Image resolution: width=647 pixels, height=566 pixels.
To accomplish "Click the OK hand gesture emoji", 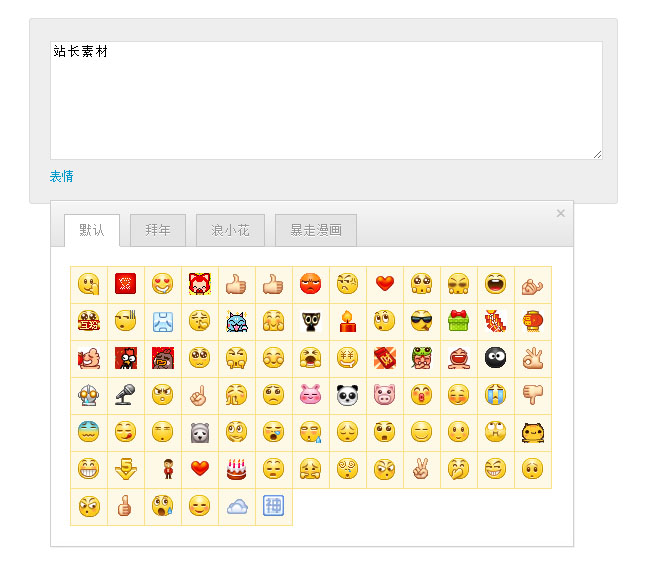I will point(532,358).
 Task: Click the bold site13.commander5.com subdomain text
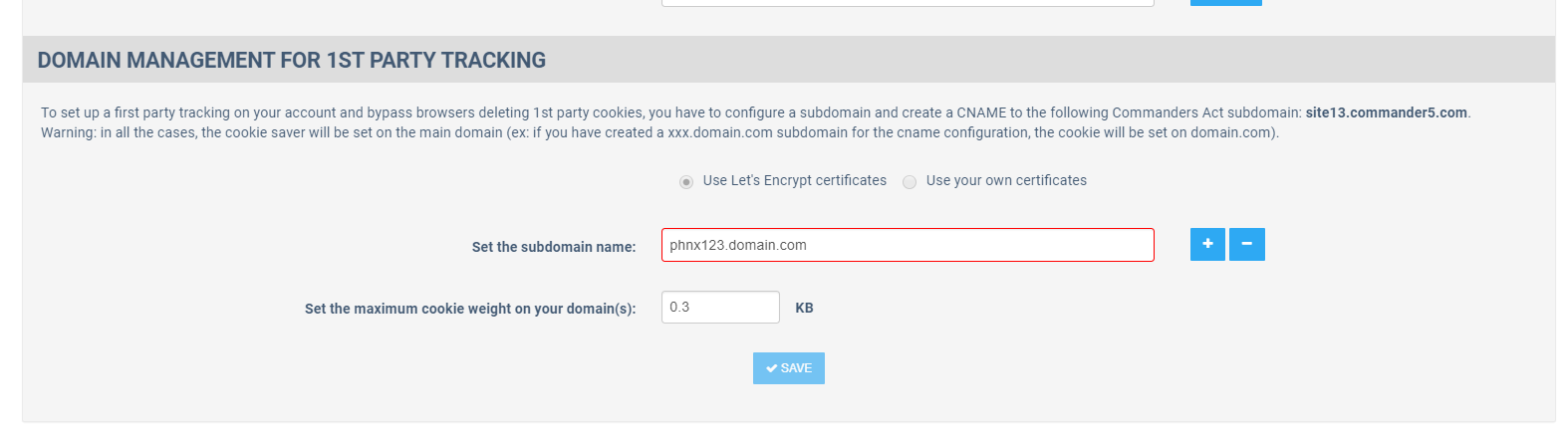1386,112
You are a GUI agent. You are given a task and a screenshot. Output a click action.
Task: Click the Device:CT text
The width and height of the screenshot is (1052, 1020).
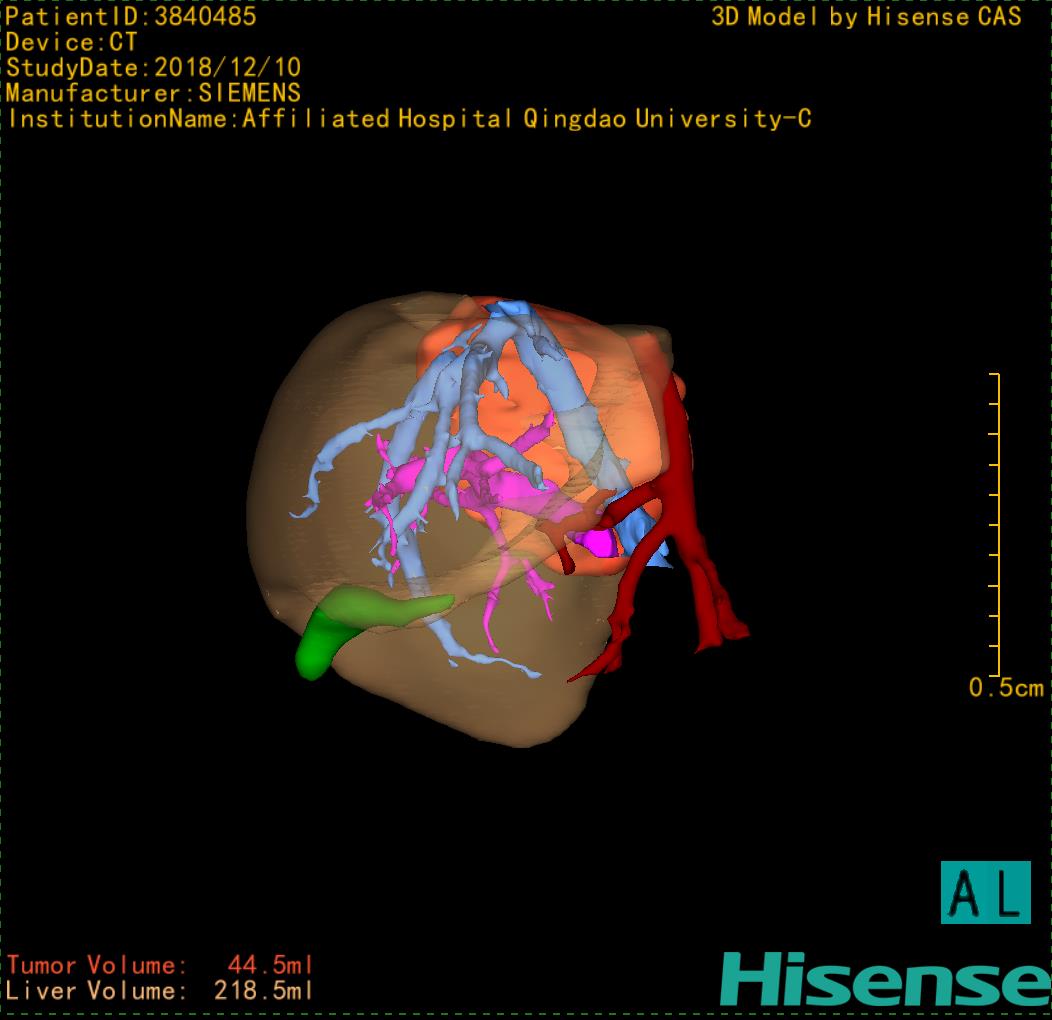(x=71, y=42)
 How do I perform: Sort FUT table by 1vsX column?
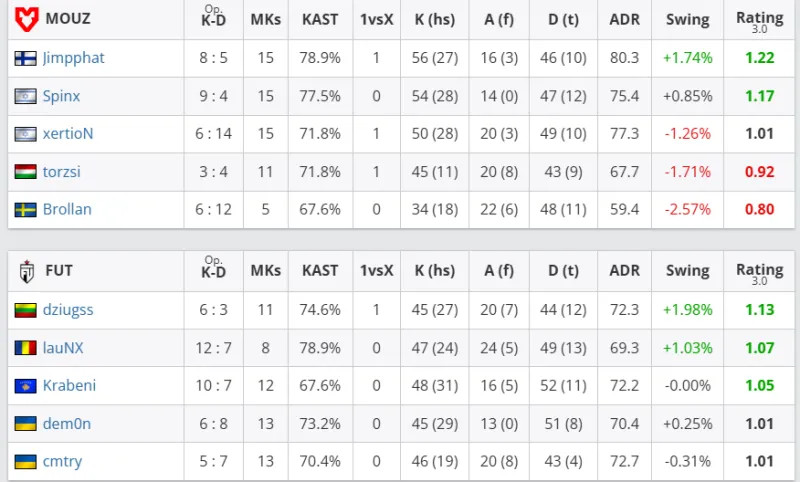point(376,271)
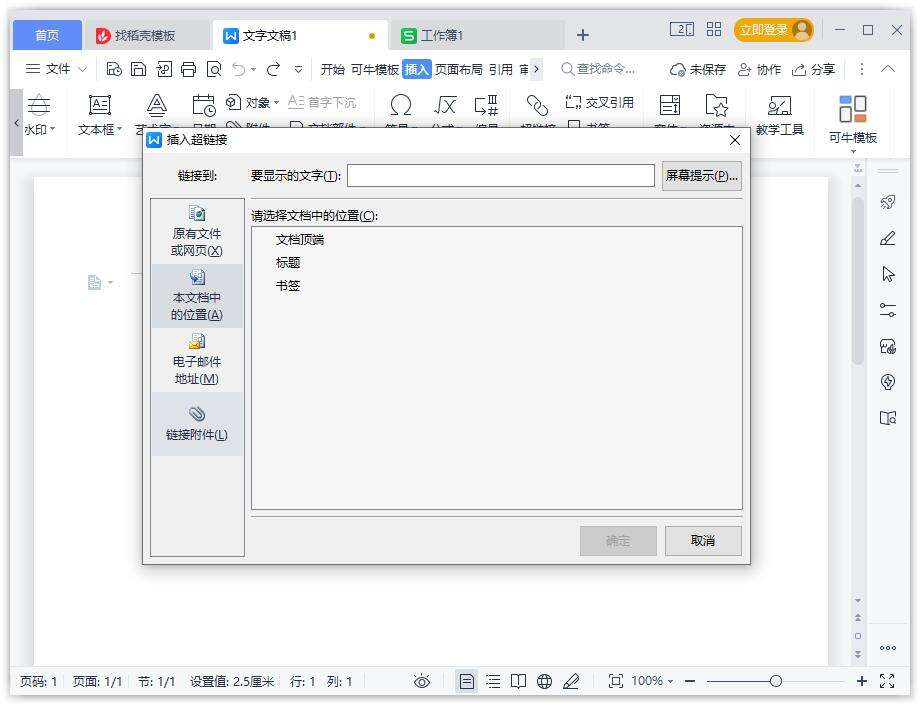
Task: Enter fullscreen using status bar icon
Action: coord(887,681)
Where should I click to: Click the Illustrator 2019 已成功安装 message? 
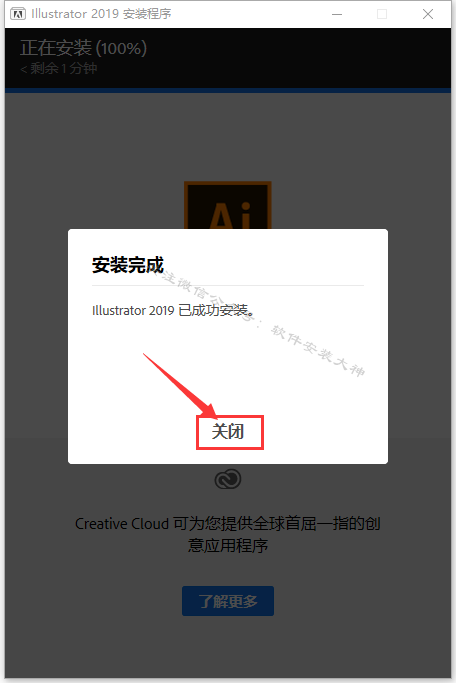[x=173, y=311]
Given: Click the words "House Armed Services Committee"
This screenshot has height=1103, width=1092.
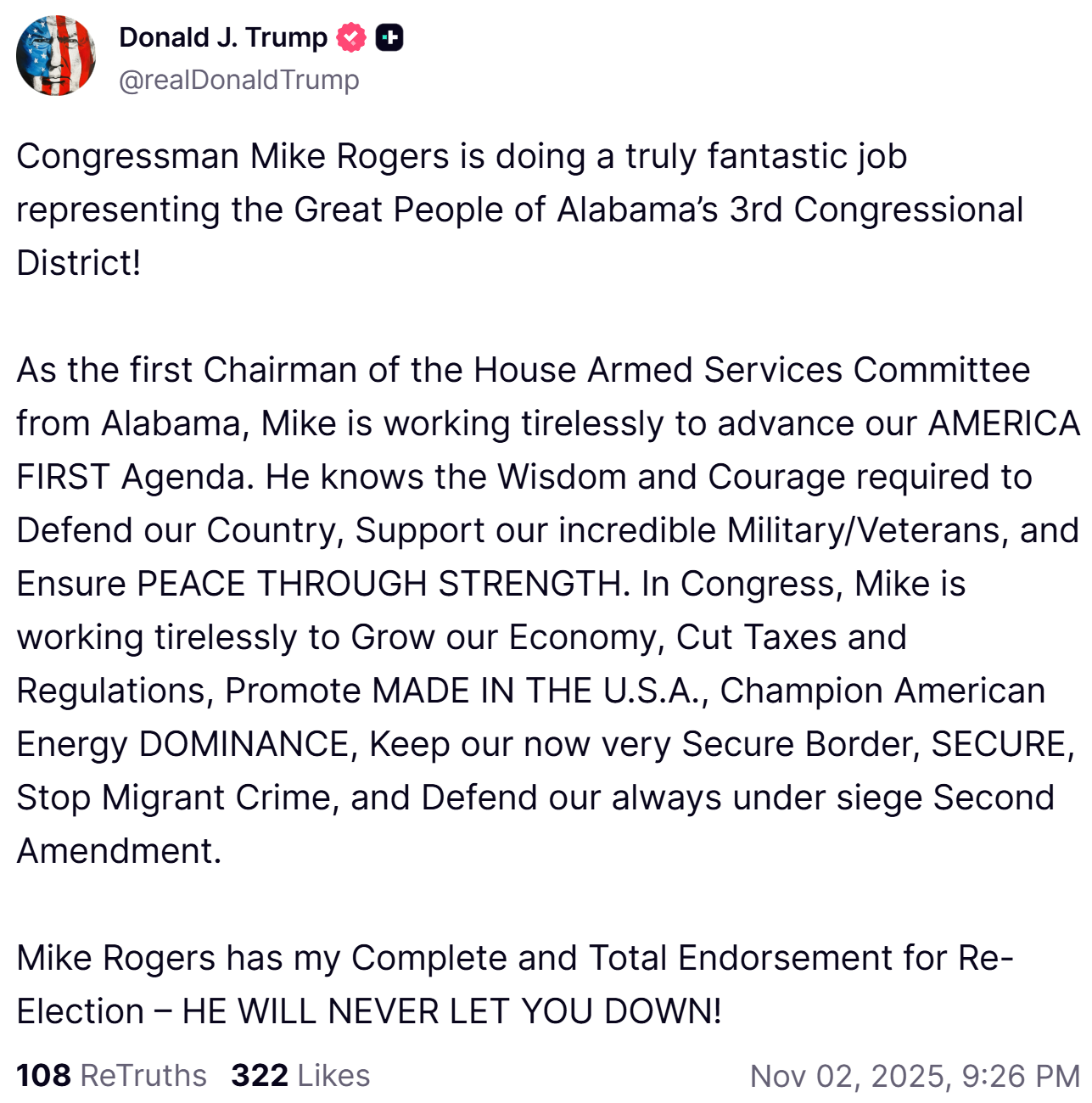Looking at the screenshot, I should [751, 371].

####

Your assignment:
From the line with "The width and" through the end of the listing, write out every line exactly, leaving out the pictures.

Output below:
The width and height of the screenshot is (1052, 1020).
(x=71, y=42)
 How do I perform: Sort FUT table by 1vsX column?
point(376,271)
Task: Enter fullscreen using status bar icon
Action: coord(887,681)
Where should I click to: Click the Illustrator 2019 已成功安装 message? 
[x=173, y=311]
Given: Click the words "House Armed Services Committee"
This screenshot has height=1103, width=1092.
Looking at the screenshot, I should [751, 371].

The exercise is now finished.